Sen. Edward M. Kennedy, the liberal lion of the Senate and haunted bearer of the Camelot torch after two of his brothers fell to assassins’ bullets, has died at his home in Hyannis Port after battling a brain tumor. He was 77.
For nearly a half-century in the Senate, Kennedy was a steadfast champion of the working class and the poor, a powerful voice on health care, civil rights, and war and peace. To the American public, though, he was best known as the last surviving son of America’s most glamorous political family, the eulogist of a clan shattered again and again by tragedy.
His family announced his death in a brief statement released early Wednesday.
“We’ve lost the irreplaceable center of our family and joyous light in our lives, but the inspiration of his faith, optimism, and perseverance will live on in our hearts forever,” the statement said. “We thank everyone who gave him care and support over this last year, and everyone who stood with him for so many years in his tireless march for progress toward justice, fairness and opportunity for all.”
A statement from the White House said President Obama and First Lady Michelle were “heartbroken” to learn that Kennedy had died.
“For five decades, virtually every major piece of legislation to advance the civil rights, health and economic well being of the American people bore his name and resulted from his efforts,” read the statement from President Obama. “I valued his wise counsel in the Senate, where, regardless of the swirl of events, he always had time for a new colleague.”
Kennedy was elected to the Senate in 1962, when his brother John was president, and served longer than all but two senators in history. Over the decades, he put his imprint on every major piece of social legislation to clear the Congress.
His own hopes of reaching the White House were damaged – perhaps doomed – in 1969 by the scandal that came to be known as Chappaquiddick, an auto accident that left a young woman dead.
Kennedy – known to family, friends and foes simply as Ted – ended his quest for the presidency in 1980 with a stirring valedictory that echoed across the decades: “For all those whose cares have been our concern, the work goes on, the cause endures, the hope still lives and the dream shall never die.”
Kennedy learned he had a malignant tumor called a glioma after suffering a seizure on May 17, 2008, at his home in Hyannis Port. The prognosis was grim: Median survival for the worst form of gliomas is 12 to 15 months, although the time depends on the type of glioma.
His death late Tuesday comes just weeks after that of his sister Eunice Kennedy Shriver on Aug. 11.

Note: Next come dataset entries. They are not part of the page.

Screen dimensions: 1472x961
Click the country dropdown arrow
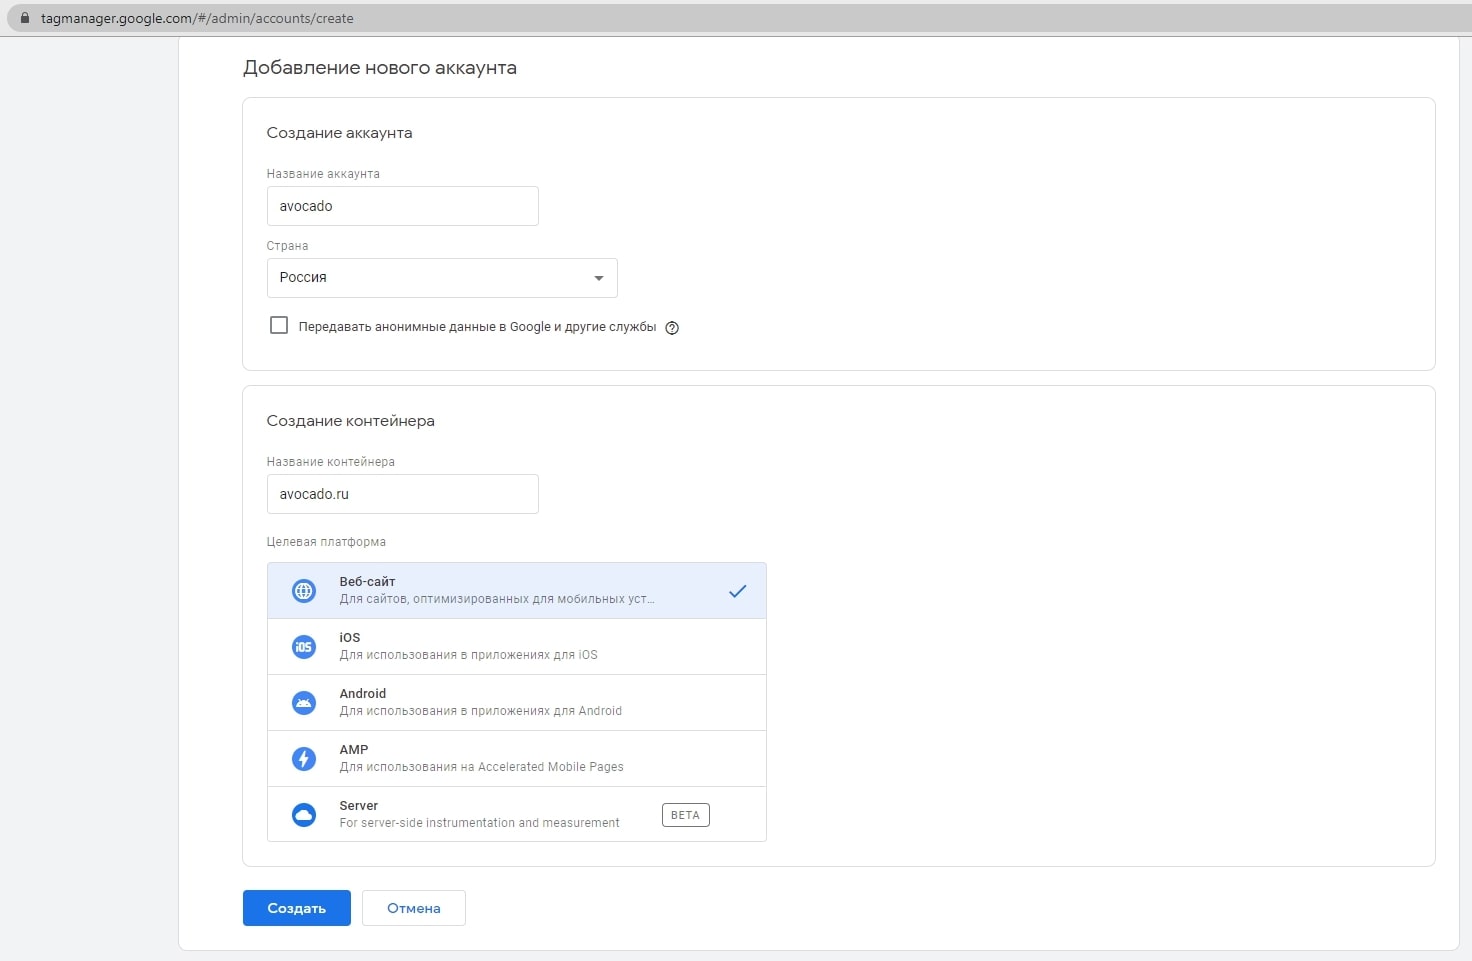(598, 277)
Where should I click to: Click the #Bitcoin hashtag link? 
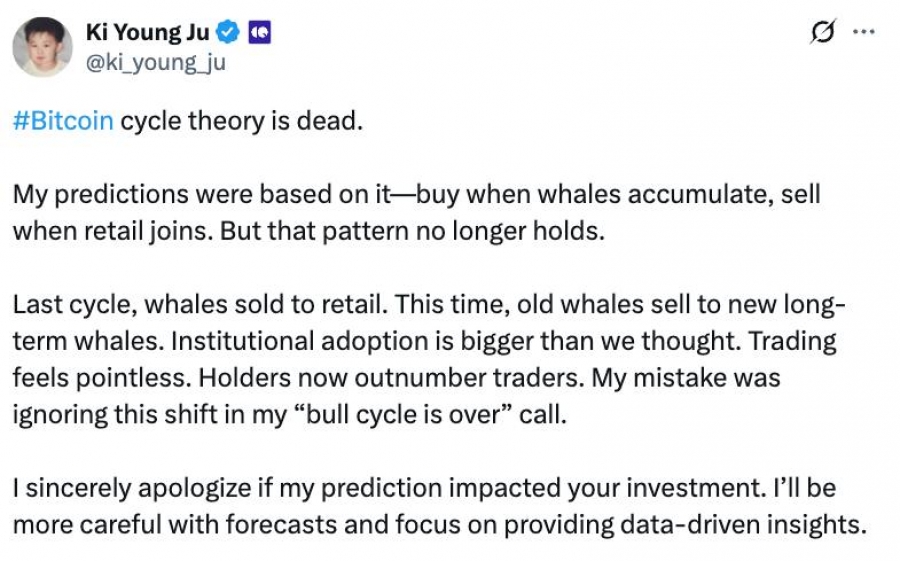(63, 121)
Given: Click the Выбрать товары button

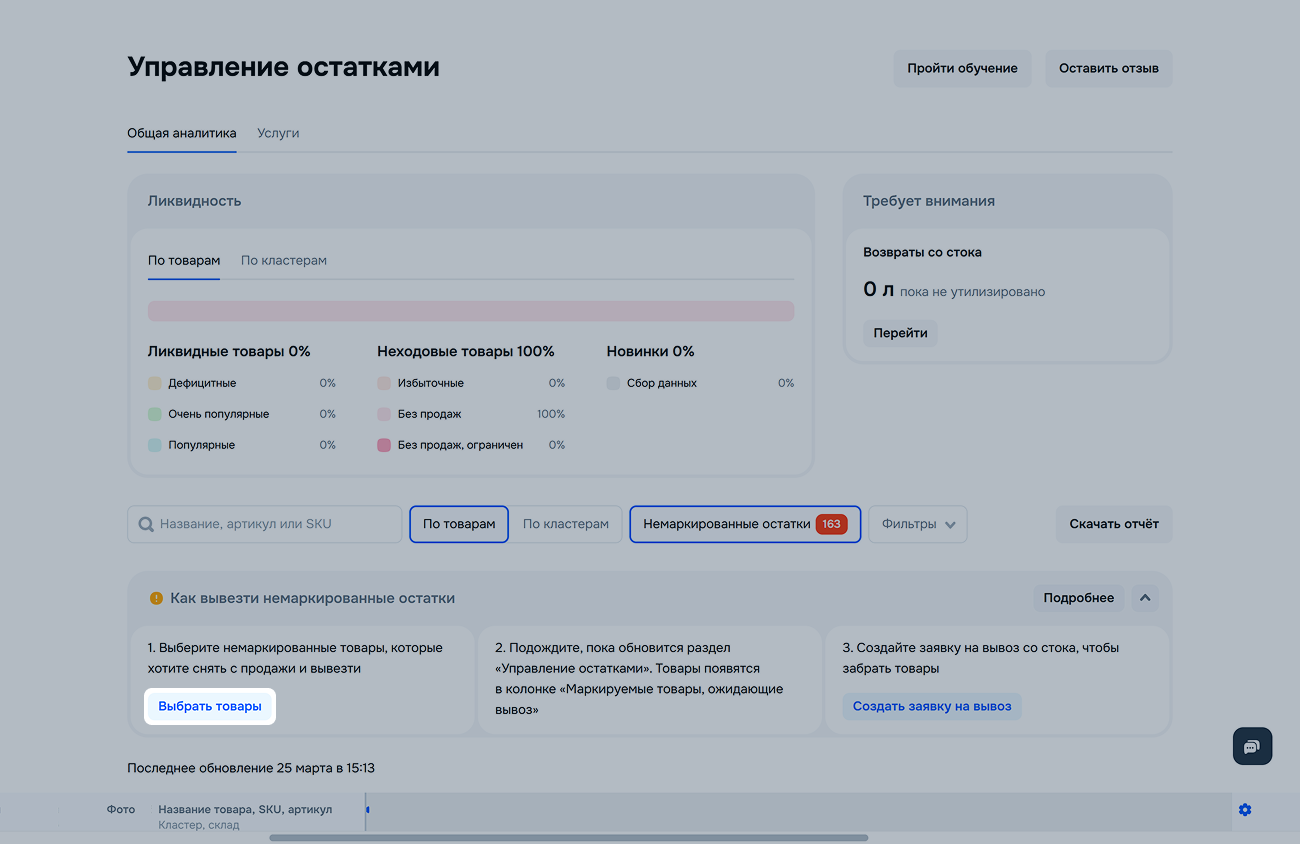Looking at the screenshot, I should tap(210, 706).
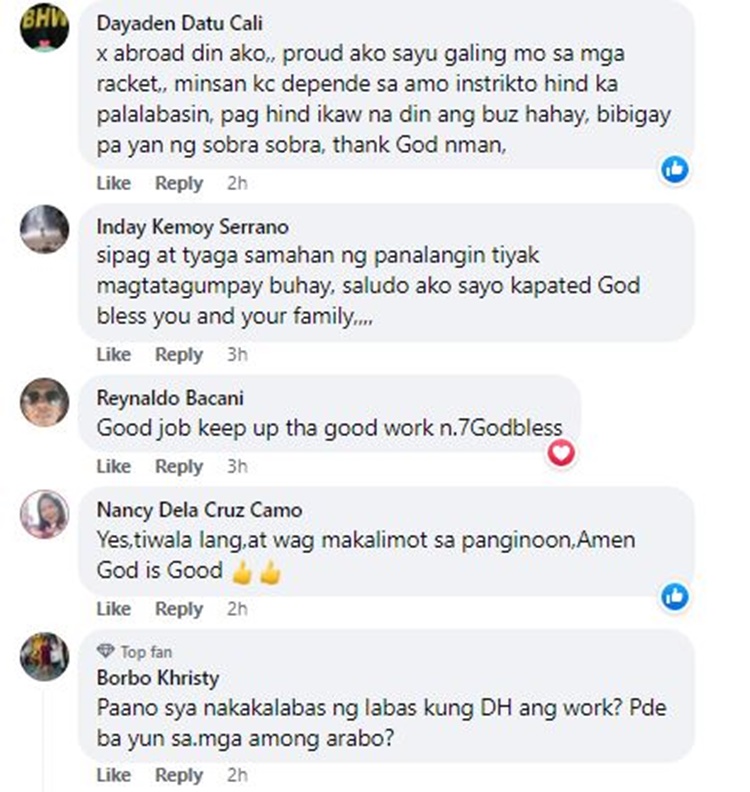Reply to Dayaden Datu Cali's comment
750x792 pixels.
pyautogui.click(x=179, y=183)
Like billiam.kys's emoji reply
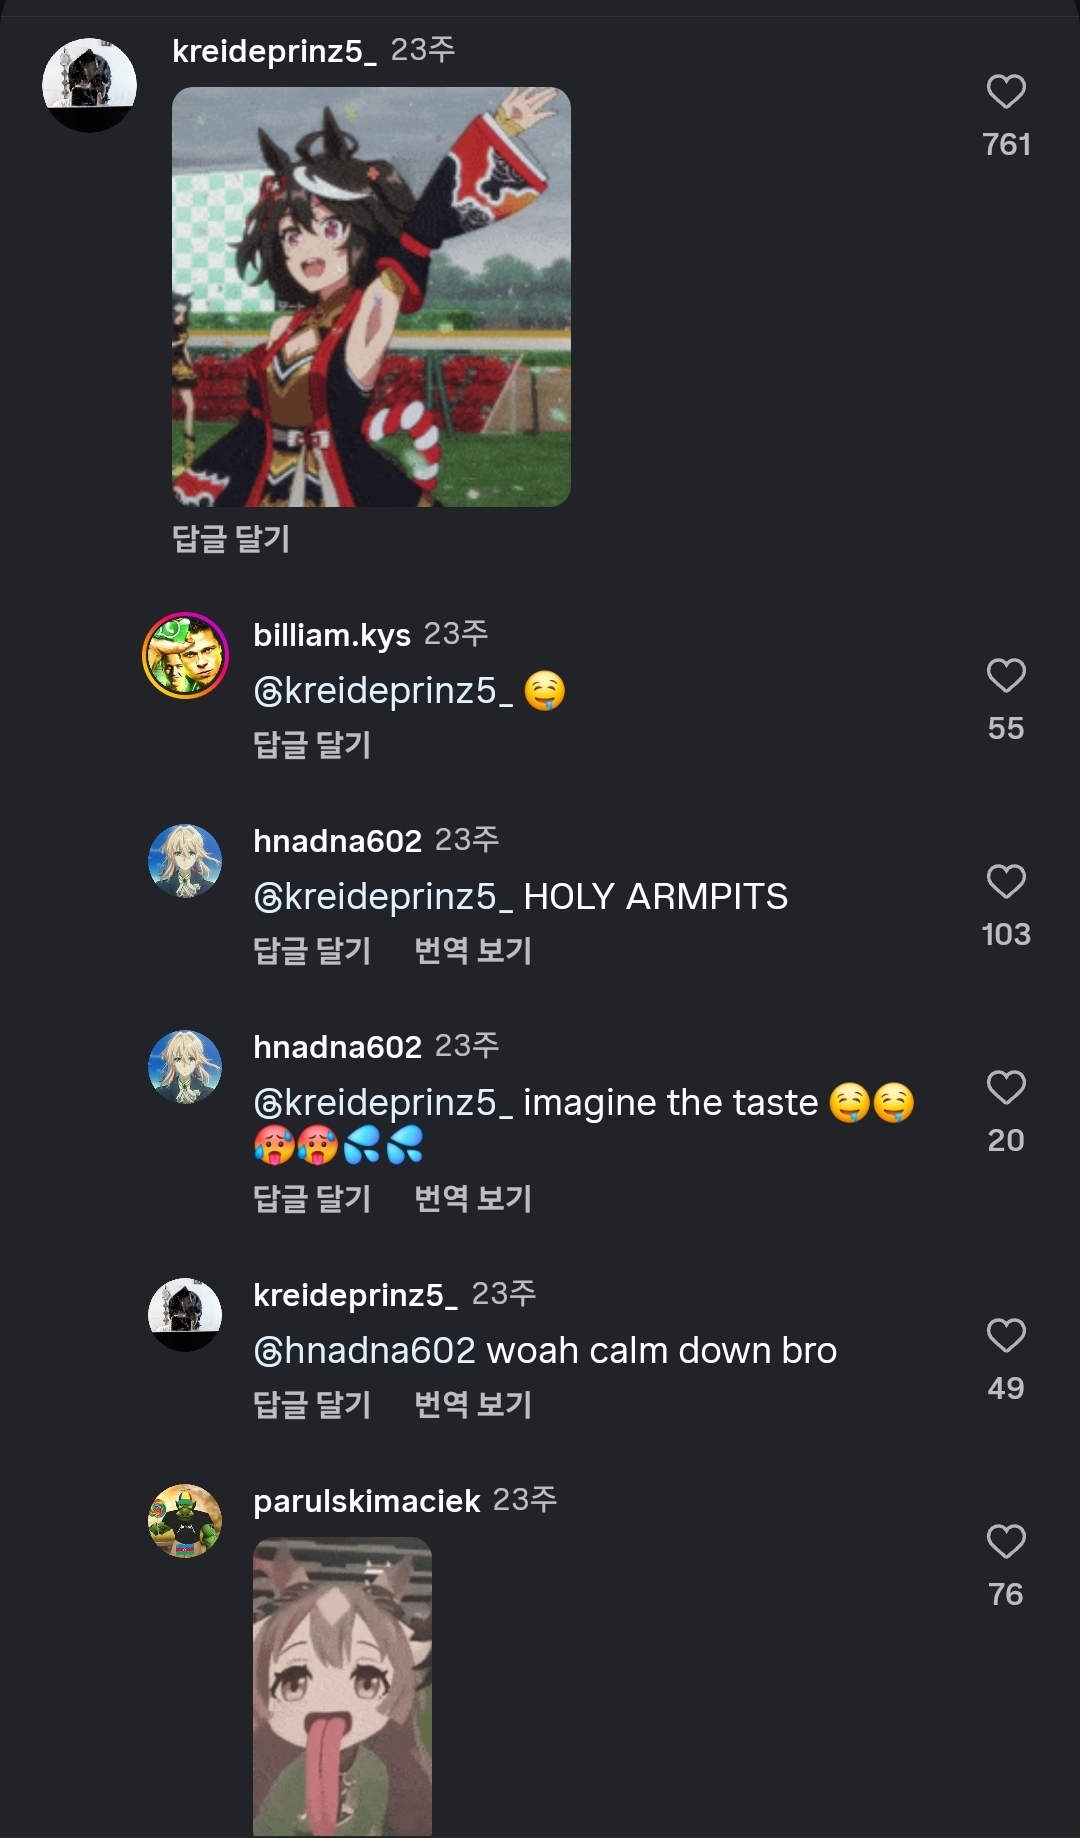This screenshot has width=1080, height=1838. coord(1006,676)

In recent weeks, Kennedy had spent most of his time at his Hyannis Port home with his family, appearing frail during his brief public appearances. He was too ill to attend the funeral of his sister. Nor could he make the Presidential Medal of Freedom ceremony when President Obama awarded him the country’s highest civilian honor.
The famed orator made only a handful of public statements since he was first stricken, including a surprise speech in August to the Democratic National Convention, a December address at his alma mater, Harvard University and brief remarks at the White House health care conference in March.
In a recent interview with The Associated Press, Kennedy’s son Rep. Patrick Kennedy, D-R.I., said his father had defied the predictions of doctors by surviving more than a year with his fight against brain cancer.
The younger Kennedy said that gave family members a surprise blessing, as they were able to spend more time with the senator and to tell him how much he had meant to their lives.
The younger Kennedy said his father’s legacy was built largely in the Senate.
“He has authored more pieces of major legislation than any other United States senator,” Patrick Kennedy said in the interview. “He is the penultimate senator. I don’t need to exaggerate when I talk about my father. That’s the amazing thing. He breaks all the records himself.”